Source data »
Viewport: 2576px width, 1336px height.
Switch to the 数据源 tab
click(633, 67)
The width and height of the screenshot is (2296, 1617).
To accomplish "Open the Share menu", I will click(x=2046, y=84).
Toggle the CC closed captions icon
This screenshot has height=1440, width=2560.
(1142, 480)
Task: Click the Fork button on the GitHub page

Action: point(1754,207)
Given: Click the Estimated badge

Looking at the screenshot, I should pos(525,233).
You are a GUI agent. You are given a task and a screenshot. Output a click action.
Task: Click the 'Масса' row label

Exercise instructions »
Print every record exactly as it was given.

Solution to this exercise »
Viewport: 2576px width, 1336px height.
Switch to the 数据源 tab
click(633, 67)
The width and height of the screenshot is (2296, 1617).
To accomplish "Open the Share menu", I will click(x=2046, y=84).
Toggle the CC closed captions icon
This screenshot has height=1440, width=2560.
(1142, 480)
Task: Click the Fork button on the GitHub page

Action: point(1754,207)
Given: Click the Estimated badge

Looking at the screenshot, I should pos(525,233).
You are a GUI agent. You are given a task and a screenshot. Output a click action.
Task: Click the 'Масса' row label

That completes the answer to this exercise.